**To do**
Return every line of the records below verbatim, in the same order, with nothing added, dropped, or altered.

# # # #

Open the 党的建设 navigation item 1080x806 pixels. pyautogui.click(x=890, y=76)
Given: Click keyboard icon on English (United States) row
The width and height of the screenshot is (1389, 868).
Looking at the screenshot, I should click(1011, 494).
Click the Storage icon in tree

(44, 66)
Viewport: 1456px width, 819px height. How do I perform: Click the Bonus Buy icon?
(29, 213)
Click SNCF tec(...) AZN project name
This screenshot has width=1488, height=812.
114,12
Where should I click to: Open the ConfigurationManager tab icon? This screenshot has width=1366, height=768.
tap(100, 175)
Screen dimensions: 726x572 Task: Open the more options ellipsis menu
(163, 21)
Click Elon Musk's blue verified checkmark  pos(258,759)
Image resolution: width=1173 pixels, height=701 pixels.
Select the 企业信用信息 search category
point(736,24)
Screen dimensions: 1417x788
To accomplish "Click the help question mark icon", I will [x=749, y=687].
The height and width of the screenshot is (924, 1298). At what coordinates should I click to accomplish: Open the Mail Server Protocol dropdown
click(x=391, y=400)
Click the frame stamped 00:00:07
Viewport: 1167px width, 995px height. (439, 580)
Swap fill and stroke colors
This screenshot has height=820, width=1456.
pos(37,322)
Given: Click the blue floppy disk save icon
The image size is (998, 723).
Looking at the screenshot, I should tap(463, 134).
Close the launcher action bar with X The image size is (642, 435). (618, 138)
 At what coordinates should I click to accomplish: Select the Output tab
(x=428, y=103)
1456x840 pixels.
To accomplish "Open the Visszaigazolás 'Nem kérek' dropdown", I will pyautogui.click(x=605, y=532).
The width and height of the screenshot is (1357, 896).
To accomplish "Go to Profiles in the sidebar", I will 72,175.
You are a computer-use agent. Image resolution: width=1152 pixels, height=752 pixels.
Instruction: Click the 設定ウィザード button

# # # #

**Finished exercise**
Open the 党的建设 navigation item 1080x806 pixels. pyautogui.click(x=890, y=76)
Given: Click keyboard icon on English (United States) row
The width and height of the screenshot is (1389, 868).
Looking at the screenshot, I should click(1011, 494).
Click the Storage icon in tree

(44, 66)
Viewport: 1456px width, 819px height. How do I perform: Click the Bonus Buy icon?
(29, 213)
Click SNCF tec(...) AZN project name
This screenshot has width=1488, height=812.
114,12
Where should I click to: Open the ConfigurationManager tab icon? This screenshot has width=1366, height=768.
tap(100, 175)
Screen dimensions: 726x572 Task: Open the more options ellipsis menu
(163, 21)
Click Elon Musk's blue verified checkmark  pos(258,759)
Image resolution: width=1173 pixels, height=701 pixels.
Select the 企业信用信息 search category
point(736,24)
Screen dimensions: 1417x788
To accomplish "Click the help question mark icon", I will [x=749, y=687].
The height and width of the screenshot is (924, 1298). At what coordinates should I click to accomplish: Open the Mail Server Protocol dropdown
click(x=391, y=400)
Click the frame stamped 00:00:07
Viewport: 1167px width, 995px height. (439, 580)
Swap fill and stroke colors
This screenshot has height=820, width=1456.
pos(37,322)
Given: Click the blue floppy disk save icon
The image size is (998, 723).
Looking at the screenshot, I should tap(463, 134).
Close the launcher action bar with X The image size is (642, 435). (618, 138)
 At what coordinates should I click to accomplish: Select the Output tab
(x=428, y=103)
1456x840 pixels.
To accomplish "Open the Visszaigazolás 'Nem kérek' dropdown", I will pyautogui.click(x=605, y=532).
The width and height of the screenshot is (1357, 896).
To accomplish "Go to Profiles in the sidebar", I will 72,175.
You are a computer-use agent. Image resolution: width=1152 pixels, height=752 pixels.
Instruction: Click the 設定ウィザード button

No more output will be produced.